Oddvious83's Oddstuff

It seems this blog has evolved into something different from what was originally intended. Evolved for the better I'd say.

Below are... chapters - for lack of a better word - of a series of stories I write. Most of the stories take place in the little (fictional) town of Sowell Pike in Collin's County. A rural part of the upper southern region of the US.

Welcome and enjoy, check back regularly (or follow the facebook links) to see what's happening in our pleasant little town. Because it is ours, Reader, it belongs to us, though all we can do is hold tight and see what happens next.

Sunday, January 2, 2011

Harmon at Home (Foreward)

Harmon, we remember Harmon. The grease monkey at the warehouse. The young man with the window problem in his truck. Yes, that's him now, going into his double wide there, behind the stretch of pine trees. For one heart stopping moment he didn't know if he would make it to his driveway. Positioned just so at the top of a rise in the two lane, no shoulder, road he lives on, that it's impossible to see the oncoming traffic. Just as he started nosing his old truck left, across the double yellow stripes a big new SUV came barreling along the other direction. The 'Hidden Driveway' signs didn't seem to apply to, well, anyone. He jammed down on the brake pedal and the truck pointed towards those yellow lines for a second. He took a deep breath, held it - that's what the anger management classes had taught him - and let it out slowly. Let's try this one more time, he thought through his exhausted nerves. Two nineteen hour shifts back to back will do that to a person.
Second time's a charm, or something like that. He made it down his driveway and then into the trailer. It was uniform day, the laundering service did their drop off and pick up on Fridays, and Harmon carried his armload of uniforms to his closet and hung them up on his side, the left side, of the closet in the bedroom. Needless to say, regardless of what the radio was playing, Harmon wasn't bopping his head and mouthing the lyrics as did when it was coffee making time at the shop.
After he visited the fridge and found some Busch Light  still lurking behind the leftovers - a small smile touched his face, all the way to his eyes, when his fingers felt the cold, perspired can - he made his way to his final destination: the easy chair.
He moved his dog, Bud, out of the seat.
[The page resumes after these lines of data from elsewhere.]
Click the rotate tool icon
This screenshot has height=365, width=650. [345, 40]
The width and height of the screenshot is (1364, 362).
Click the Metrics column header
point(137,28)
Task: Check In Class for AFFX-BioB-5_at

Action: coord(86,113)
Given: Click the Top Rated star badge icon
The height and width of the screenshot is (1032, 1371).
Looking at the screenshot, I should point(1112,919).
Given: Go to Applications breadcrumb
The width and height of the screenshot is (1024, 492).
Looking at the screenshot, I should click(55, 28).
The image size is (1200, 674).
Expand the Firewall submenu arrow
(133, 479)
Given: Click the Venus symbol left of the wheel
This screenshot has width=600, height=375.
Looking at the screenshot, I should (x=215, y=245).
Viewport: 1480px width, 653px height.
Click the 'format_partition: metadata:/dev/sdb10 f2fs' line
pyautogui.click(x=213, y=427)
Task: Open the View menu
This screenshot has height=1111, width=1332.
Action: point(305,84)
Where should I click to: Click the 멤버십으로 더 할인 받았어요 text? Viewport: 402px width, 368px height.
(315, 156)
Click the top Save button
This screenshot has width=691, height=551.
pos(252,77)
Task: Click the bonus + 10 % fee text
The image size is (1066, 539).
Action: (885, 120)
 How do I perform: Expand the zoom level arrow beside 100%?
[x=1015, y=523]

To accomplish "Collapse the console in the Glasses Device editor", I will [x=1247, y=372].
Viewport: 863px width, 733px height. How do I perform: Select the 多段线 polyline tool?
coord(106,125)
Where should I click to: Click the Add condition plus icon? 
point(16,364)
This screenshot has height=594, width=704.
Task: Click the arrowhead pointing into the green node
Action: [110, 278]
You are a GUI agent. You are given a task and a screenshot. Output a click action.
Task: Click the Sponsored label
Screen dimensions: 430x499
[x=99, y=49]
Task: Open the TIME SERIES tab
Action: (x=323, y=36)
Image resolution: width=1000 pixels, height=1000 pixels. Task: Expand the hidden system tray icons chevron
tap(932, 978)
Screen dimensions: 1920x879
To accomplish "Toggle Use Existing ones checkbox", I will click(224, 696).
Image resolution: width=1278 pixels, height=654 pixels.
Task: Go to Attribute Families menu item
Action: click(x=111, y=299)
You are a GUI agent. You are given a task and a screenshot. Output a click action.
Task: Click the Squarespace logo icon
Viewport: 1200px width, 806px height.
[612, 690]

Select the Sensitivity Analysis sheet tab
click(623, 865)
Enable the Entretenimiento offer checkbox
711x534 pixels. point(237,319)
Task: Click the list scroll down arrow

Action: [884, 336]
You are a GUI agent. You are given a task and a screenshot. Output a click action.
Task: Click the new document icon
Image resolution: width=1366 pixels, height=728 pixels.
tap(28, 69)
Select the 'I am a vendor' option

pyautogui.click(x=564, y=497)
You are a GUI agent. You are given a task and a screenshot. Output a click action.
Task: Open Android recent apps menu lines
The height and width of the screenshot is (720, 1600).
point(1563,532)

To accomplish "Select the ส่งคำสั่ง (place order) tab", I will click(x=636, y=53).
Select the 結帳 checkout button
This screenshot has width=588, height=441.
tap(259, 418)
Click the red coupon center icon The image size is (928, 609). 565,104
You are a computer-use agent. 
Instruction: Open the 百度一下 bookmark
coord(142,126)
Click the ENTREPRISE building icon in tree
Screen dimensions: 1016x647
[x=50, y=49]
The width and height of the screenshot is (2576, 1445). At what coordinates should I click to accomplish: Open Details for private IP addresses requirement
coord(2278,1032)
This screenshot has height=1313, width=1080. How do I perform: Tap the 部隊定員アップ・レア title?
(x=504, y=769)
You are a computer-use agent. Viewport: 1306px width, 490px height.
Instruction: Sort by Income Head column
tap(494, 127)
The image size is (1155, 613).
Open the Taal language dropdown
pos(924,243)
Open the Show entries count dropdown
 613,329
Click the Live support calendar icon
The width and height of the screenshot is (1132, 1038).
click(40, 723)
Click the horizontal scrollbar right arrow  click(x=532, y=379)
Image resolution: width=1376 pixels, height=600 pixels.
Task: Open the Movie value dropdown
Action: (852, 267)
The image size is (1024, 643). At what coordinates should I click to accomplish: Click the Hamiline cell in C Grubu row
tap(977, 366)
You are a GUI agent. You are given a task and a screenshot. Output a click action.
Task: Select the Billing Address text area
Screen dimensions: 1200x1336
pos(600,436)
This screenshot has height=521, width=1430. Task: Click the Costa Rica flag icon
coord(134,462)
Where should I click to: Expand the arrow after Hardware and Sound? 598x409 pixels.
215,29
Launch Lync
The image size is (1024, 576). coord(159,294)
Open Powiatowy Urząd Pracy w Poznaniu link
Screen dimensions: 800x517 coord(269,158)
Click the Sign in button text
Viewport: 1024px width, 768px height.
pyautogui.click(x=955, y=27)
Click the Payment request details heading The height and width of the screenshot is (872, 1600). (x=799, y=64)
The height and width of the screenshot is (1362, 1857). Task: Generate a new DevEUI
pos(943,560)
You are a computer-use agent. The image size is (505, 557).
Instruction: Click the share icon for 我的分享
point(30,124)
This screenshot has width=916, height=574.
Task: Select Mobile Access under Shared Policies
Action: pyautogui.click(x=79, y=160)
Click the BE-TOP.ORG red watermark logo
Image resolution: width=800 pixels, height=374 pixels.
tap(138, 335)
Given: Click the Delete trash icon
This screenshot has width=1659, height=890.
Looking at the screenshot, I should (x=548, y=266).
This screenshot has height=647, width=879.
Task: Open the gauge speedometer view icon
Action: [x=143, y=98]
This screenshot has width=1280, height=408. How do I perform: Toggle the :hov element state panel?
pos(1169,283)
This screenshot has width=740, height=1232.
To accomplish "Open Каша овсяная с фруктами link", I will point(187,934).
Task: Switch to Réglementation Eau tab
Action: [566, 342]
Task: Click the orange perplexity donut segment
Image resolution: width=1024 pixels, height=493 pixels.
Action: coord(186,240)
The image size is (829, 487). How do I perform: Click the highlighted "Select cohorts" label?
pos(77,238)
It took him a few moments to get the big dog to move, he seemed pretty reluctant to give up the seat/bed he'd been occupying for most of the day. But the dog moved and so did Harmon. Right down in the seat and in one smooth movement, activated the recline mechanism. Now Harmon was good. Right where he wanted to be.
"Hey! Amy, where's the remote," Harmon hollered across the wall behind the entertainment center - milk crates and a couple 2x12's. On the other side of the wall, Amy stirred from the place she'd been occupying for most of the day. A muffled, indecipherable replay came back at him. "Amy!"
"What the hell do you want!" he heard that. Sometimes he could swear she was skipping like a broken record.
"The remote, what'd you do with it?"
"I don't," a pause, Harmon guessed she was scrubbing the twelve or so hours of sleep from her face, "know where that damn thing is."
She sounded mad. Great. But Harmon did another anger management breathing technique. "Don't worry about it honey. I'll find it." He took another drink of his beer and started looking through cushions and under couches. There it was, the goal. He had it made now: beer, remote, off the clock. As he plumped his slender frame down in the easy chair again he also blessed himself for not having any kids. With the hours at work and Amy's sleep schedule he just didn't see that working out so well.
The bedroom door opened and there emerged Amy. "Darrel called....mmm, sometime today," she said through the thickness of too much sleep. Harmon waited for the rest, but Amy was busy scratching at an old scar on the side of her head.
"And..." he said.
Big yawn, there you go girl, yawn it out. "Um," she blinked and looked around like it was the first time she'd been here, "he's having a get together tonight. Well, it's more Darrel and Lindsey's thing."
"Baby, I just got home from a double shift and I'm tired. I'd just as soon stay at home and veg."
"Well, I need you to talk to him for me," there they were, the eyes aware now and full of intensity.
"Come on Amy, don't you think it's time you gave that shit a rest?" those were the wrong words. The worst possible words he could have said. But his hope, in vain, was that she'd set down that hard stuff and then maybe - maybe - they could talk about having kids.